==== Excerpted data ====

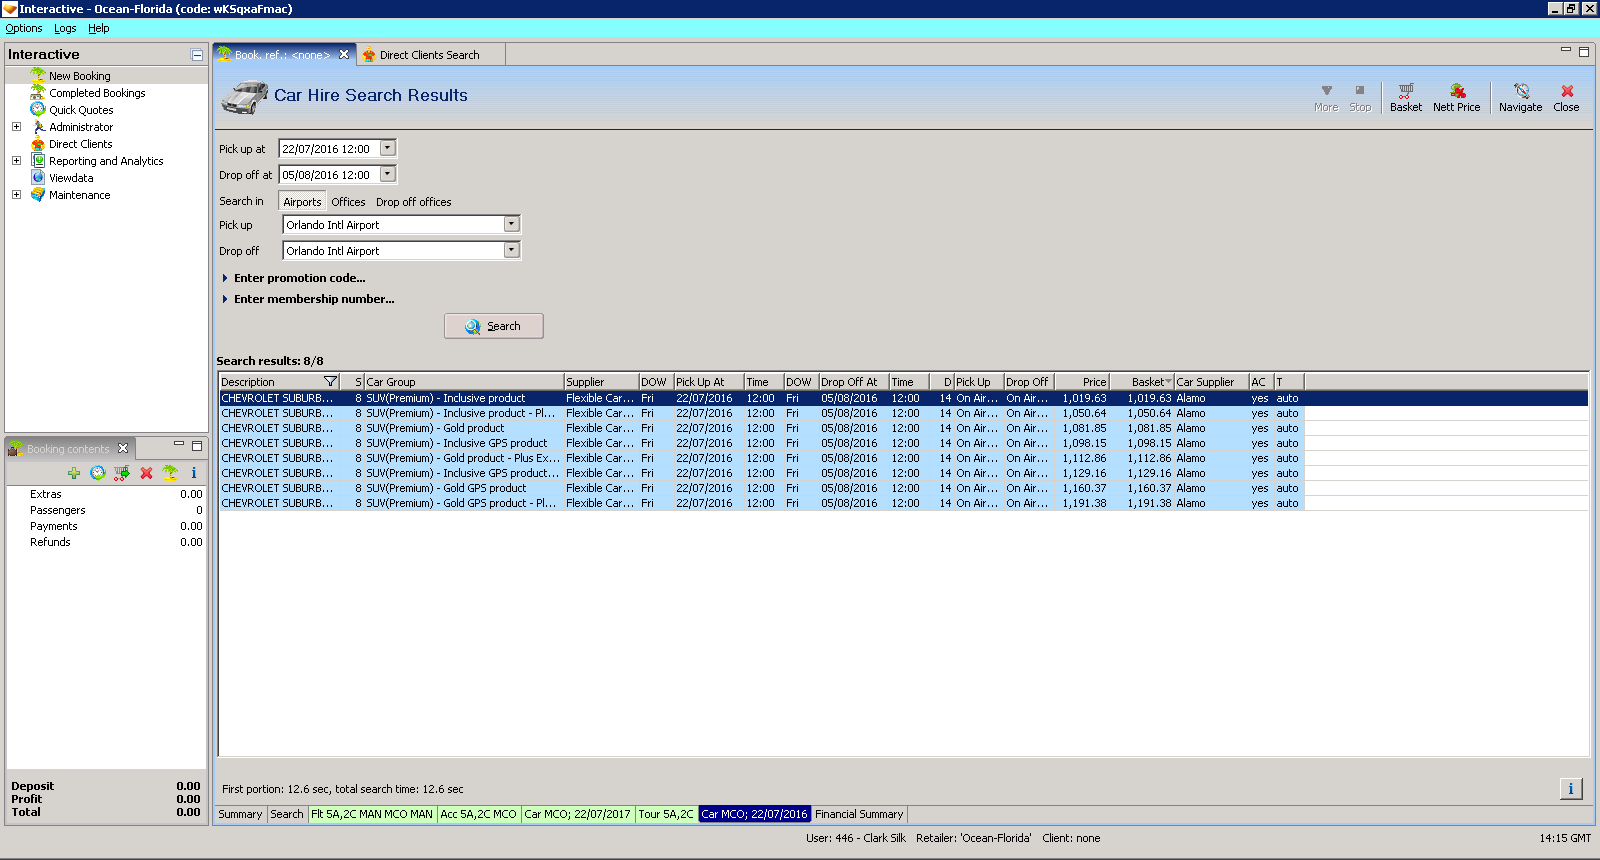Open the Logs menu
This screenshot has width=1600, height=860.
click(x=65, y=28)
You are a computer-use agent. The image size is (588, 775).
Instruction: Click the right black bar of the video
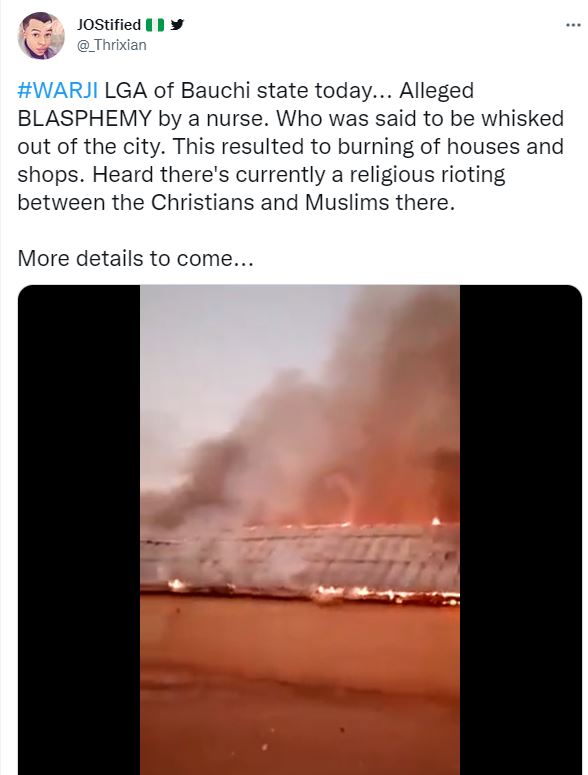coord(520,530)
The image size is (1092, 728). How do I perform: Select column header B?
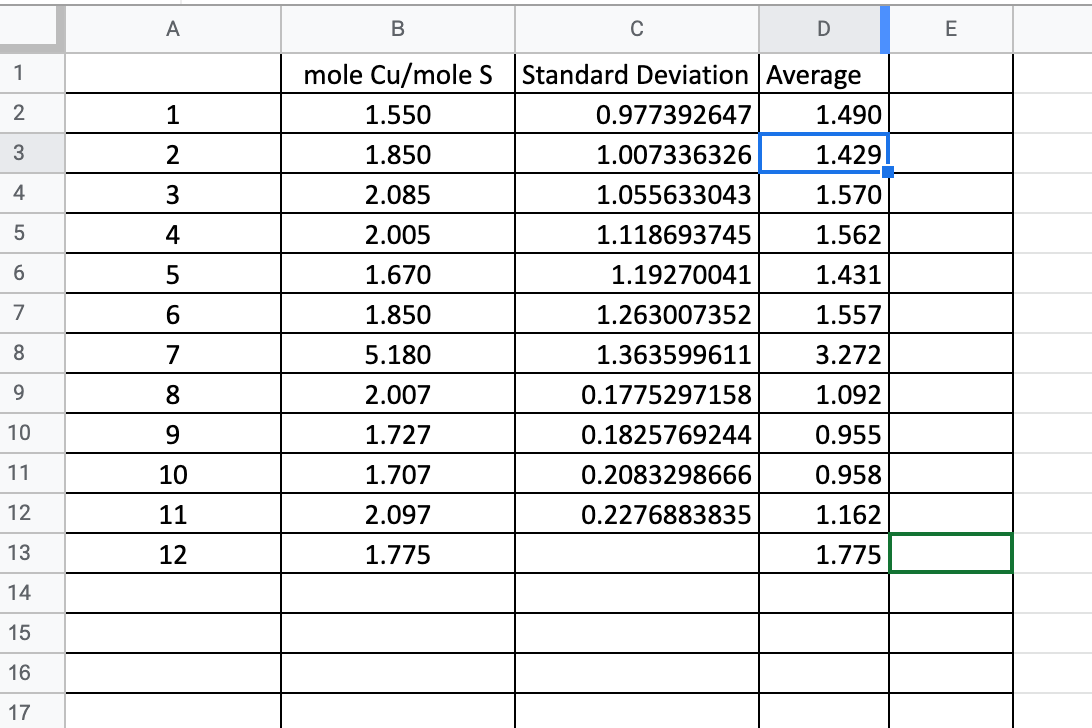[398, 29]
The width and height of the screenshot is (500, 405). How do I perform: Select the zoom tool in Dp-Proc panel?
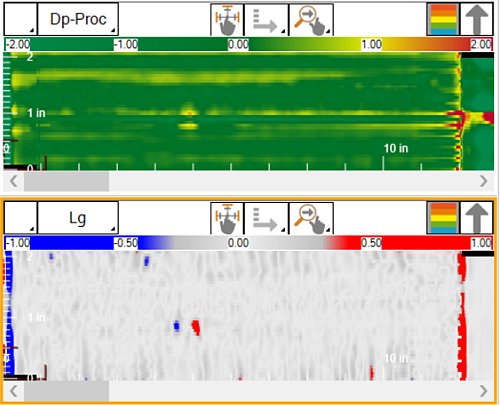(311, 19)
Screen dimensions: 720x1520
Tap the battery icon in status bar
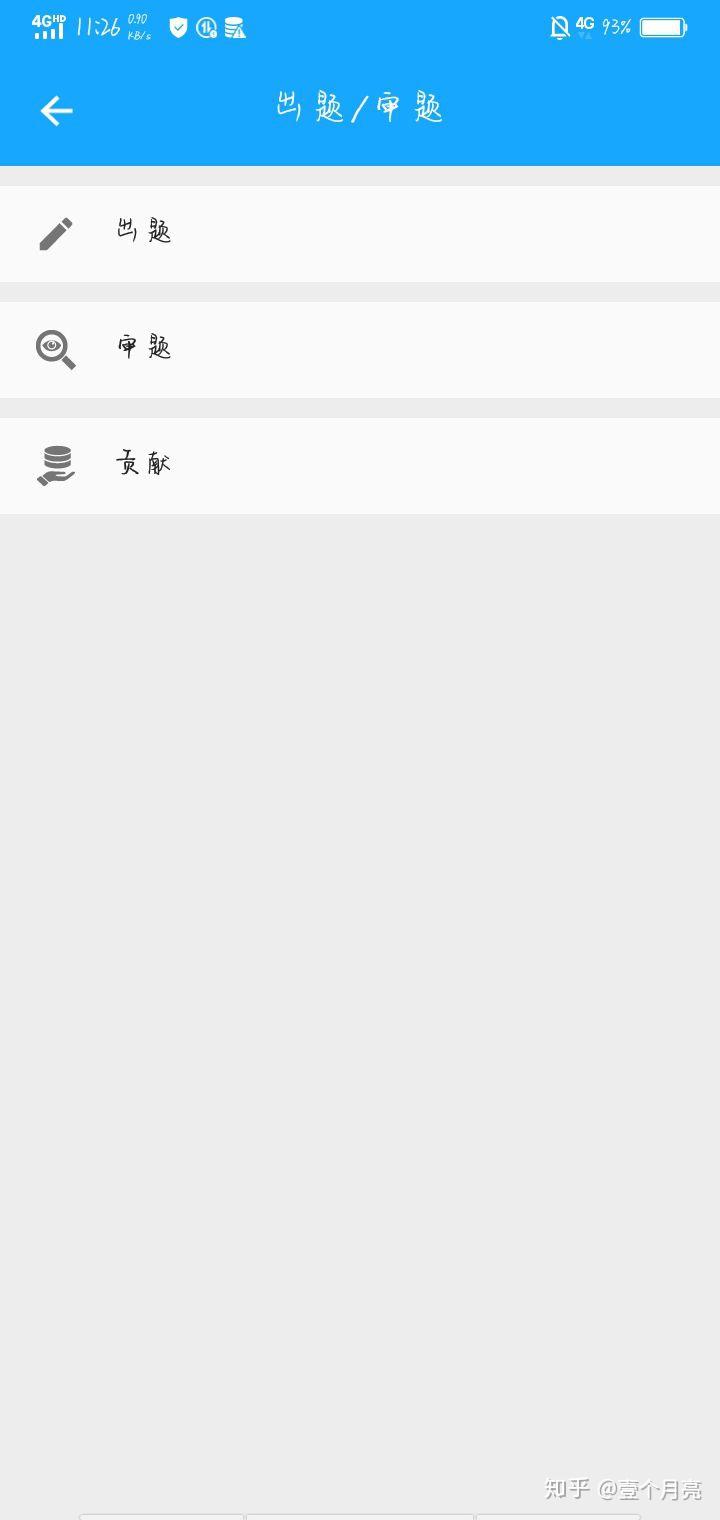pyautogui.click(x=663, y=27)
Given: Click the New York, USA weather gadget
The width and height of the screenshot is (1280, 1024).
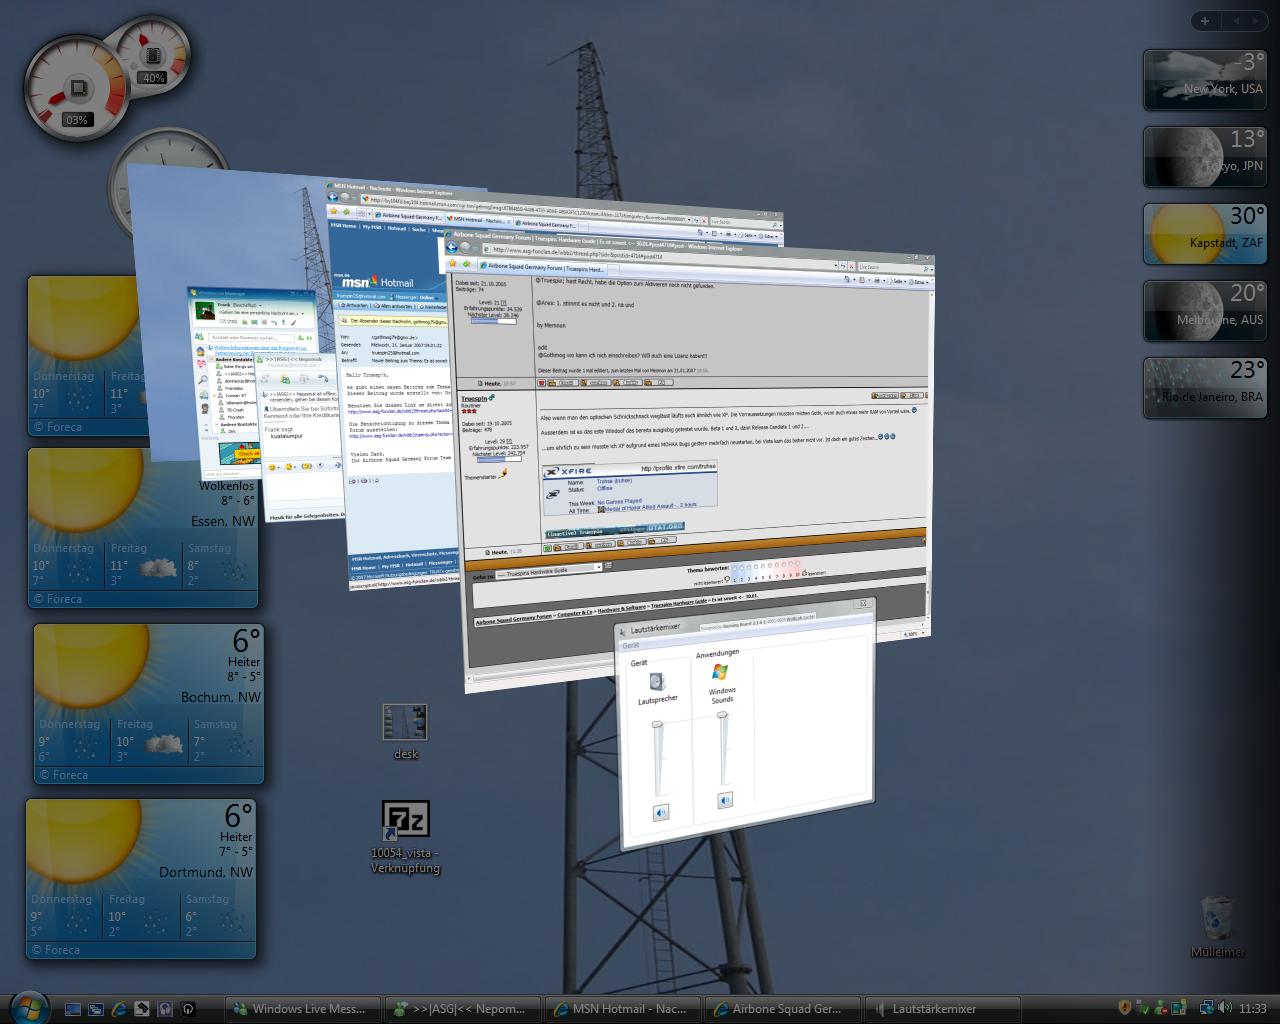Looking at the screenshot, I should (x=1205, y=79).
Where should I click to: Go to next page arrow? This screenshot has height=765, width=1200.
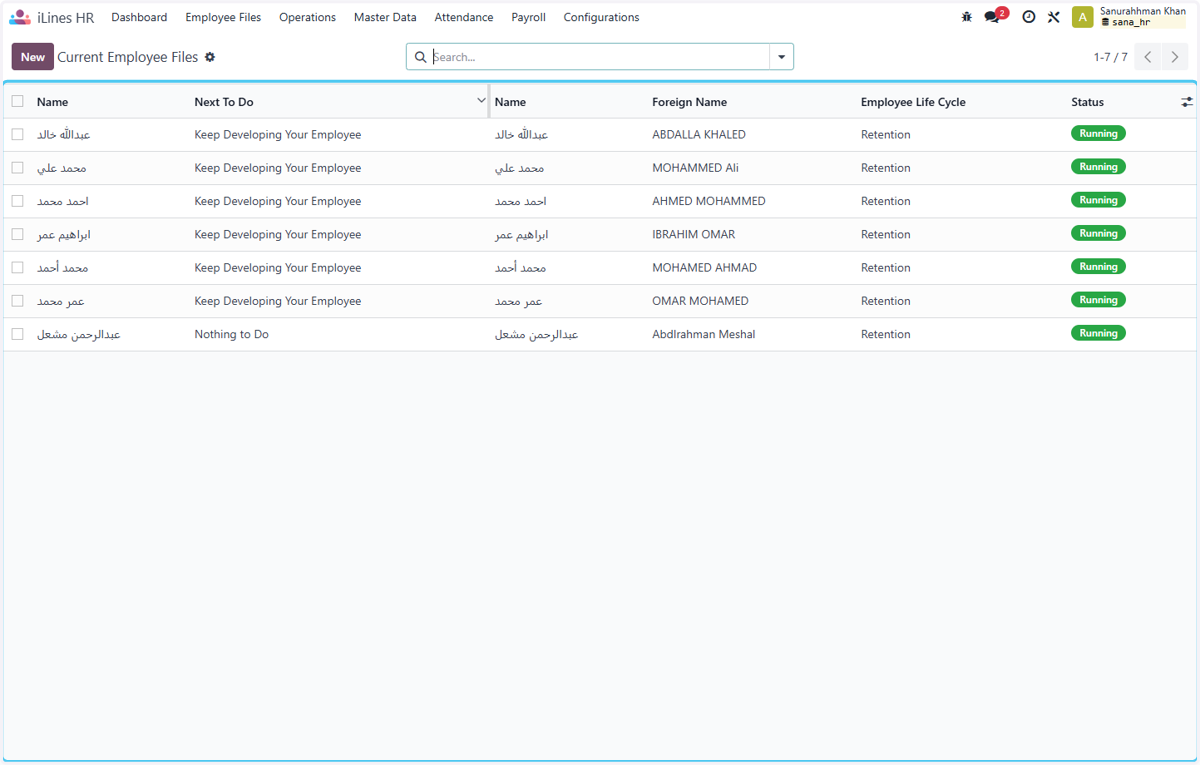(x=1175, y=57)
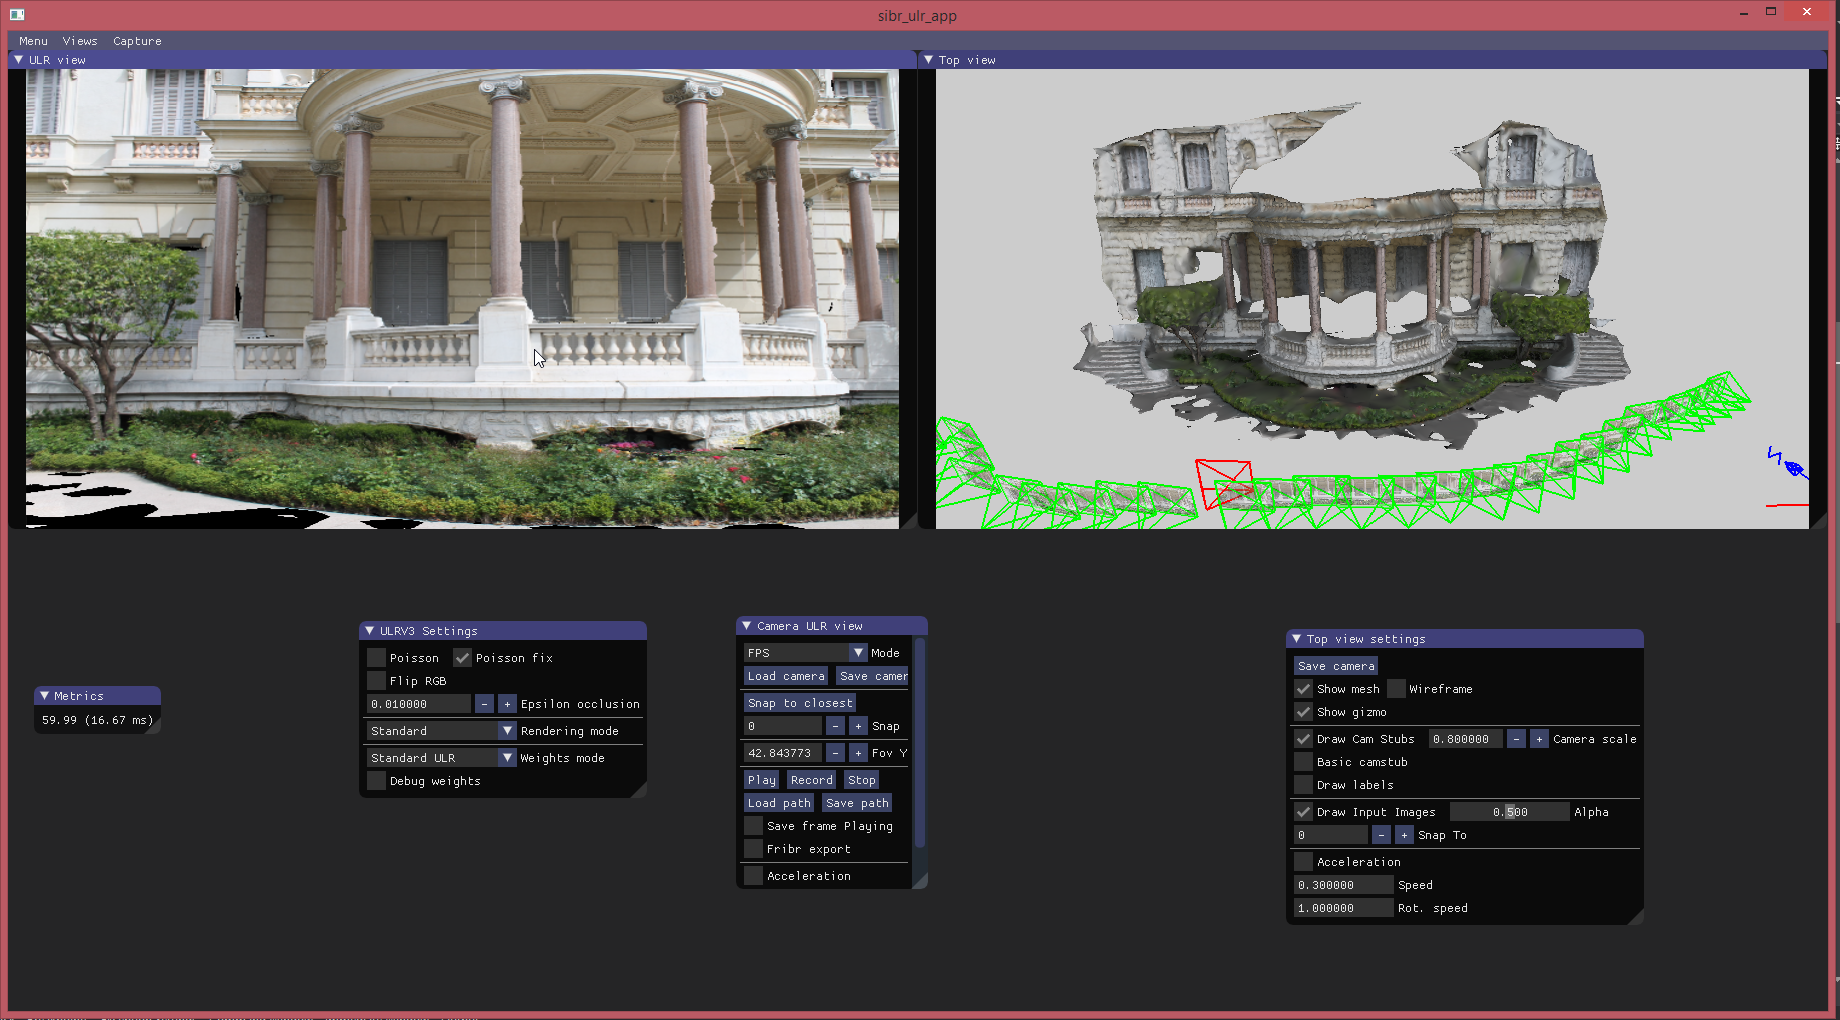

====

- [Action item]: With pictures left out, repeat exactly the lines from the one containing "You are a computer-use" through the last line of the data above, inclusive, and nothing else.

- [Exercise output]:
You are a computer-use agent. The image size is (588, 775).
Instruction: Click the right black bar of the video
coord(520,530)
The image size is (1092, 728). How do I perform: Select column header B?
[398, 29]
The width and height of the screenshot is (500, 405). How do I perform: Select the zoom tool in Dp-Proc panel?
(311, 19)
Screen dimensions: 720x1520
Tap the battery icon in status bar
pyautogui.click(x=663, y=27)
Given: Click the New York, USA weather gadget
The width and height of the screenshot is (1280, 1024).
Looking at the screenshot, I should (x=1205, y=79).
Where should I click to: Go to next page arrow? This screenshot has height=765, width=1200.
(x=1175, y=57)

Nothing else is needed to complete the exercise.